Exercise task A:
Answer these questions from the text on joint forces and muscle moment arms, one line each:
(i) Which term from theoretical mechanics is suggested as an alternative to avoid confusion?
(ii) What does the abbreviation IHA stand for?
(iii) Which joint is named as an example where one must decide on the number of DOF?
Exercise task B:
Retype the passage of the text on joint forces and muscle moment arms from "force' from theoretical" to "number of DOF.".
Exercise task C:
Write what comes next in the text on joint forces and muscle moment arms, picking up after its final sentence.
* START Text extract *
Especially if there is no good reason to prefer this difficult

transformation of measured variables over another.

(3) I apologize for using confusing terminology. It is indeed logical

to reserve the term 'net joint force' for the force obtained from 'net

kinetic analysis', i.e. models with one force and one moment transmitted

by each joint. In other types of analysis, which include estimation of

muscle forces, the use of just 'joint force' seems more appropriate.

When a joint is a complex (powerless) kinematic connection, this 'joint

force' can be the resultant vector of several forces, e.g. contact and

ligament forces. In that case, one might be tempted to add 'net'. To

avoid confusion, the term 'constraint force' or 'constraint reaction

force' from theoretical mechanics could be an alternative.

(4) My discussion on muscle moment arms was, admittedly, not properly

generalized to 3D. I had only joints in mind with one degree of freedom

(DOF). In that case, the IHA (instantaneous helical axis) depends only

on the joint angle, and muscles cannot change it. Within this limi-

tation the moment arm is still d(length)/d(angle). When for example,

the knee joint is part of a model, one must decide on the number of DOF.
* END Text extract *
* START Data shown *
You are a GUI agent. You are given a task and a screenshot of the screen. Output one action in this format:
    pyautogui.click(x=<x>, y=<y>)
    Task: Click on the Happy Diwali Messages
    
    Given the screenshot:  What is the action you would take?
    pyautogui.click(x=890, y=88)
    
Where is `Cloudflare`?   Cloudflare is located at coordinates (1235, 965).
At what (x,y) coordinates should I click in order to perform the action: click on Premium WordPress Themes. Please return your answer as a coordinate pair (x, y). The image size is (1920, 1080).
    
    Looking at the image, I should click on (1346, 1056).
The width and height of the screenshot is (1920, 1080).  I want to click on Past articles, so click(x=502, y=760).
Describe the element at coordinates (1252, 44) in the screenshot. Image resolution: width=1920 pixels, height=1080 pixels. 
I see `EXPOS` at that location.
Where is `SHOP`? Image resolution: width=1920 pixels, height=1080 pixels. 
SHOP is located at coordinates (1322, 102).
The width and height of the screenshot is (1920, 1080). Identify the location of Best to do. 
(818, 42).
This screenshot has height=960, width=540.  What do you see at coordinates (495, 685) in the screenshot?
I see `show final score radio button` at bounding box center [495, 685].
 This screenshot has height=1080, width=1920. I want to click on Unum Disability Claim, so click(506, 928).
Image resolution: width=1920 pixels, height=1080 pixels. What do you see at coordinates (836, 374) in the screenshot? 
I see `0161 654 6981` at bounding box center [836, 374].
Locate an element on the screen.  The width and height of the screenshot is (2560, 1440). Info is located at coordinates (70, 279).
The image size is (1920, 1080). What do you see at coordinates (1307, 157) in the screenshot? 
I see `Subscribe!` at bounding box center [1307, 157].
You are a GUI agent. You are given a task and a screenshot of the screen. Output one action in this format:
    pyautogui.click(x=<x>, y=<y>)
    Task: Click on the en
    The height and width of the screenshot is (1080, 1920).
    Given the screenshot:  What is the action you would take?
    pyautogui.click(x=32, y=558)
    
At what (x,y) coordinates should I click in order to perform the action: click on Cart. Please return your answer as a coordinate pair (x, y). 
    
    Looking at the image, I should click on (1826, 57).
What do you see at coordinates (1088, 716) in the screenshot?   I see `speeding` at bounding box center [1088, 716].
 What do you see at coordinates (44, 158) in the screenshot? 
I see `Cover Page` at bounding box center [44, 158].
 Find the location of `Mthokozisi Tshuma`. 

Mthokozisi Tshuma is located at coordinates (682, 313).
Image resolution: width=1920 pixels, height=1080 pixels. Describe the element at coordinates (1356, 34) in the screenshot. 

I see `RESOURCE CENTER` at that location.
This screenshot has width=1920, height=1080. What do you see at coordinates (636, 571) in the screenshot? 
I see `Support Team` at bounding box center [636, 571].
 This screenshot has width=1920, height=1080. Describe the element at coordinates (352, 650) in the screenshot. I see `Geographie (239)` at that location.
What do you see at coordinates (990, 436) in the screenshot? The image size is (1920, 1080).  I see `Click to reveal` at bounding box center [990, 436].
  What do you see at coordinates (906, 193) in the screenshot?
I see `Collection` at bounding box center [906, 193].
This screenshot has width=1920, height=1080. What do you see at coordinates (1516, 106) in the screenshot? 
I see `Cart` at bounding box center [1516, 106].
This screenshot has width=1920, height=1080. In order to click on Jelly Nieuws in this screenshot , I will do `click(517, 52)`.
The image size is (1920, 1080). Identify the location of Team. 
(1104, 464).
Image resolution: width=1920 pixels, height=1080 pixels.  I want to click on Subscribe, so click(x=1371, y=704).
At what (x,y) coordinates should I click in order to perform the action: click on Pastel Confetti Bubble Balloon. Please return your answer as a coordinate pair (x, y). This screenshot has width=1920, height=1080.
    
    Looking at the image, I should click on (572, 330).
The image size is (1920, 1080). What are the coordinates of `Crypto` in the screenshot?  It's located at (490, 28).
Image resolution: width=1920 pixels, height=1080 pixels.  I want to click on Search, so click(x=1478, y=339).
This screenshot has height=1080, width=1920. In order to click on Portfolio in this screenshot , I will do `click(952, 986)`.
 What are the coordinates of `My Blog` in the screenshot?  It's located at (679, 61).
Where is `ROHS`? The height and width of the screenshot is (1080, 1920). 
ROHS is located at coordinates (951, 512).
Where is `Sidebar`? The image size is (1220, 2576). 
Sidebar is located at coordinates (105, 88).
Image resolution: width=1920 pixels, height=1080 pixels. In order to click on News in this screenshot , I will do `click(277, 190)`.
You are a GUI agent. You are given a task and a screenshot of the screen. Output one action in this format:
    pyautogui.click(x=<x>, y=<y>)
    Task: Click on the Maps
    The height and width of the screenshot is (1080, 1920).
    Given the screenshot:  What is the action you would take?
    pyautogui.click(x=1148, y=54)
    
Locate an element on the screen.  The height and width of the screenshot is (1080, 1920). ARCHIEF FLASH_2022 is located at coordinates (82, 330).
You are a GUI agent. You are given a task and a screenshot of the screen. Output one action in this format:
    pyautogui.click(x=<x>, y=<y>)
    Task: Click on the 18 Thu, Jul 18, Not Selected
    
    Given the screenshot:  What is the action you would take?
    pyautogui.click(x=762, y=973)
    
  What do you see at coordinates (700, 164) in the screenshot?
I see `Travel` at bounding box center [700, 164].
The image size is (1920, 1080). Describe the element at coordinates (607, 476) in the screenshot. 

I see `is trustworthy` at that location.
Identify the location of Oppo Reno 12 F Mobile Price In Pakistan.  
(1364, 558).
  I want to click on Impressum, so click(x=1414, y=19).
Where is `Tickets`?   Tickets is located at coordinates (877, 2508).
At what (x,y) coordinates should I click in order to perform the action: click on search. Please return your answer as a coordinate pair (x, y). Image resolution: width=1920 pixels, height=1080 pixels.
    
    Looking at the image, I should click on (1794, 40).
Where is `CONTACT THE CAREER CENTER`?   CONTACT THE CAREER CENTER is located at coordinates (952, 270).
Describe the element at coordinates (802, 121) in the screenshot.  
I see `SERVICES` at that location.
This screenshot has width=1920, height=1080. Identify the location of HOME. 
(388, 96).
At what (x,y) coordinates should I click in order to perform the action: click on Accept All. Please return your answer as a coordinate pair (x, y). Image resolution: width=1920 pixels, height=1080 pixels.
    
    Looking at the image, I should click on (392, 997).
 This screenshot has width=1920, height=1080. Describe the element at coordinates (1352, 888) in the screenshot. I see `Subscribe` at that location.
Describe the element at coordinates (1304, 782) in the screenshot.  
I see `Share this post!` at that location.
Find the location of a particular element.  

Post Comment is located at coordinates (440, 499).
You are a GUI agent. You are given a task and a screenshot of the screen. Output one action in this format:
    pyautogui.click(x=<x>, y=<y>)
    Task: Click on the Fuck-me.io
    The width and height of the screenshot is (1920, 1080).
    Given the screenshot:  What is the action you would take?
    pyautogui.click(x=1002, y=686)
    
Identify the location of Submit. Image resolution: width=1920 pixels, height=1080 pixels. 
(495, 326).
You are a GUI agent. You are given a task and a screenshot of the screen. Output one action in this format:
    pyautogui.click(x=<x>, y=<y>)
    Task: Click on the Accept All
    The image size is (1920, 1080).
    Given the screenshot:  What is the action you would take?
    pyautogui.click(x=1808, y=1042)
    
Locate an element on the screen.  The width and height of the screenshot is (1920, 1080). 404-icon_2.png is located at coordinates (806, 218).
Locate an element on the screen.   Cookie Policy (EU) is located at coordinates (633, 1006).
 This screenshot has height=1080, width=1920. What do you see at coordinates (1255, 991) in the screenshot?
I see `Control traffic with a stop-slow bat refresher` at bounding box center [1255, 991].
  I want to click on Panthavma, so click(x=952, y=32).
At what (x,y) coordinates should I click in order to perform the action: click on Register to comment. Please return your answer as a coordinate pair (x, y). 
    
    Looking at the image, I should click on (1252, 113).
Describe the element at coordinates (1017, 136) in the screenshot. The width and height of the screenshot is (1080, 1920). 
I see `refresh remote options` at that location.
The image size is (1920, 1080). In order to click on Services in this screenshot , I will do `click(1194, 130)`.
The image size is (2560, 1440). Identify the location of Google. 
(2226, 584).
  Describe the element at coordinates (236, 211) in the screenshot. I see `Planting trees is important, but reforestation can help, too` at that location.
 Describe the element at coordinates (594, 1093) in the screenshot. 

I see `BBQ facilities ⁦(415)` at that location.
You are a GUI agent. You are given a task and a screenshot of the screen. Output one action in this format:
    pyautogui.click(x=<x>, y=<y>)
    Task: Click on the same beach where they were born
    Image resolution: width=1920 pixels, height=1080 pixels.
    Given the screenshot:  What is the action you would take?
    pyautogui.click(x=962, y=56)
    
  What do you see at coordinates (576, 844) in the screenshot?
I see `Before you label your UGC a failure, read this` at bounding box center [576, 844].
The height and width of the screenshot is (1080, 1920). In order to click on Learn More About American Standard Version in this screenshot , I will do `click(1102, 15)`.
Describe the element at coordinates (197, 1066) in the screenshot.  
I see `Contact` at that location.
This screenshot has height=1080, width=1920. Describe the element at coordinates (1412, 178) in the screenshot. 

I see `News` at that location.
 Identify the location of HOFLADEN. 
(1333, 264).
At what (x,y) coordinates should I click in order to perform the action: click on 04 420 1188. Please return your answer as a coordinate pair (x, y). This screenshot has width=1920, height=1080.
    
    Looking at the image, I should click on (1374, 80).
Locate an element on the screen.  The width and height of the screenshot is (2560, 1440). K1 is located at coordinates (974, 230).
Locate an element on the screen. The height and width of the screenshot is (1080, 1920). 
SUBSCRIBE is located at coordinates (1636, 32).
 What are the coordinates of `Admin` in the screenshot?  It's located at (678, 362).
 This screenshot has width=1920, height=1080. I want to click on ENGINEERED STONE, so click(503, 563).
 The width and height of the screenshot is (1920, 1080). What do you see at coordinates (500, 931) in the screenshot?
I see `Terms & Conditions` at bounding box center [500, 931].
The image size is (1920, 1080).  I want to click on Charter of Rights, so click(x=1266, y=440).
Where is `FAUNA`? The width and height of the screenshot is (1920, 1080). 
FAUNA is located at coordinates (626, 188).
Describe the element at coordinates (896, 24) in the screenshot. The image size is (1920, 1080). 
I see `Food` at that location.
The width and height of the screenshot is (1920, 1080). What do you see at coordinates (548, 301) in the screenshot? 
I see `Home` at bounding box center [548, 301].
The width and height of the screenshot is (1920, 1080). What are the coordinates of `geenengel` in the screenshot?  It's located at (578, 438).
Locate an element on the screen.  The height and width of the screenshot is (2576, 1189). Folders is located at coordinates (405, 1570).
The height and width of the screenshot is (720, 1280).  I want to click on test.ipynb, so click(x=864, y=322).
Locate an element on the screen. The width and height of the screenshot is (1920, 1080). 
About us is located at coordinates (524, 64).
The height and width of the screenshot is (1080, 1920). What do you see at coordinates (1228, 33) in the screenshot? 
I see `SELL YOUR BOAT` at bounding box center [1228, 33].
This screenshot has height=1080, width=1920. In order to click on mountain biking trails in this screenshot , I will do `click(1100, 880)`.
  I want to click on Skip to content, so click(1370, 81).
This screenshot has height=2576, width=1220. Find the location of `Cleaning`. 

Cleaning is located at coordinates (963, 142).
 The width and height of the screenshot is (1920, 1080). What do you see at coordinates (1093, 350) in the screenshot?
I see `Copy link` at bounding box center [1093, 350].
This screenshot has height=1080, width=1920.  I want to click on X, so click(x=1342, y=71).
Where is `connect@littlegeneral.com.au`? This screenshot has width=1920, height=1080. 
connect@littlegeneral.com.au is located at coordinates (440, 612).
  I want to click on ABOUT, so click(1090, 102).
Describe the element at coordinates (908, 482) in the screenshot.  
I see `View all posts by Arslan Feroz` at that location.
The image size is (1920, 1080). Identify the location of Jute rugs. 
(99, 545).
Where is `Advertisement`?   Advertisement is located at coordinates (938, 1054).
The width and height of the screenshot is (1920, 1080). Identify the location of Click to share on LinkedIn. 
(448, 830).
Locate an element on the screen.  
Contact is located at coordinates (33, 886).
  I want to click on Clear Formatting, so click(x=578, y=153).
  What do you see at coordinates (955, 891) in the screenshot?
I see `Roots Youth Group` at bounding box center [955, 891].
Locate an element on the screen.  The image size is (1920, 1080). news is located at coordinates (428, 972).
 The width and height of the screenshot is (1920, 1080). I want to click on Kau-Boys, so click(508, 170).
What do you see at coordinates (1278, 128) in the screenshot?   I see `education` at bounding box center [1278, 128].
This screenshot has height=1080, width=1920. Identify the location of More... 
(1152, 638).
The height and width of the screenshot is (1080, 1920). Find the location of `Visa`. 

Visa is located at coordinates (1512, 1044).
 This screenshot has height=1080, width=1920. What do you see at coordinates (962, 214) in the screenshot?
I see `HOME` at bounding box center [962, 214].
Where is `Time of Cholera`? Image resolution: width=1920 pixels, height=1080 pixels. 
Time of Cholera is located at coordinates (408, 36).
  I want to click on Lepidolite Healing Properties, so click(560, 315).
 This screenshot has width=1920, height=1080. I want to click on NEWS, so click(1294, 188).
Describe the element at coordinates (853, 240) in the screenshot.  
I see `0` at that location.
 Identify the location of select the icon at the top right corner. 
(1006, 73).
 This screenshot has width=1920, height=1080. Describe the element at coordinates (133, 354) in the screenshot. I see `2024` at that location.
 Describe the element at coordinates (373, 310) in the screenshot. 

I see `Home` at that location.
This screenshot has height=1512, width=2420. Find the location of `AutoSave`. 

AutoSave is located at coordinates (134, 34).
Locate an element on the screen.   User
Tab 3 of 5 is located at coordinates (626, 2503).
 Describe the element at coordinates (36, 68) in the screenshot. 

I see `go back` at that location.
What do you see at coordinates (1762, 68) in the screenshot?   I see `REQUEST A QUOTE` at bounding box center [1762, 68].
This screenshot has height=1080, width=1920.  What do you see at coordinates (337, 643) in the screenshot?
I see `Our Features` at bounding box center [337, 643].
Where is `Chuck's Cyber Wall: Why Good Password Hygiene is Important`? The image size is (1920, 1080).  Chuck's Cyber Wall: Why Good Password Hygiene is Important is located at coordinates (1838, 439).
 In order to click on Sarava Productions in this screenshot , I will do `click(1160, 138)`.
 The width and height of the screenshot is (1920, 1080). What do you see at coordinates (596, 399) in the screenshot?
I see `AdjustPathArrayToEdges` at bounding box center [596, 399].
* END Data shown *
Task answer A:
(i) 'Constraint force' or 'constraint reaction force'.
(ii) Instantaneous helical axis.
(iii) The knee joint.

Task answer B:
force' from theoretical mechanics could be an alternative.

(4) My discussion on muscle moment arms was, admittedly, not properly

generalized to 3D. I had only joints in mind with one degree of freedom

(DOF). In that case, the IHA (instantaneous helical axis) depends only

on the joint angle, and muscles cannot change it. Within this limi-

tation the moment arm is still d(length)/d(angle). When for example,

the knee joint is part of a model, one must decide on the number of DOF.

Task answer C:
If it is simplified to one DOF, the above theory applies. If the laxity

is an essential part of the analysis, more DOF are required. The

removal of kinematic constraints means that the corresponding constraint

forces are also lost (see below). This produces incorrect muscle

forces, because only the muscles are assumed to be responsible for the

observed movement, unless the actual physical constraints (the joint

ligaments) are added to the model. This shows that it is best to

reduce the degrees of freedom as much as possible in a dynamic analysis.

In a truly general 3D-theory, the concept of generalized coordinates

is convenient. If a joint has N degrees of freedom, you need N

variables (generalized coordinates) to specify the position of body 2

relative to body 1. There are many ways to define such variables, as

was shown by the '3D joint angles' debate some time ago on Biomch-L, but

the theory always applies. Each of the N generalized coordinates is

associated with a generalized force (the 'moments', if the coordinates

are angles). The relationship between physical forces and generalized

forces is linear, and the coefficients (the 'moment arms') can be found

using the principle of virtual work:

SUM(F.dr) = Q.dq (for all dq).

Where dq is a small change in the N-vector q of generalized coordinates, dr

is the resulting (3D-vector) change in position of the point of

application of each force vector F. Q is the N-vector of generalized

forces. Actually, the principle of virtual work defines Q. From this,

we find for each component Qi of Q:

Qi = SUM(F.(dr/dqi)) (the d's mean partial derivative here)

For a muscle, the direction of the vector F is exactly opposite to the

direction of lengthening, so F.(dr/dqi) = -|F|dL/dqi. For a ground

reaction force, the full vector equation must be used.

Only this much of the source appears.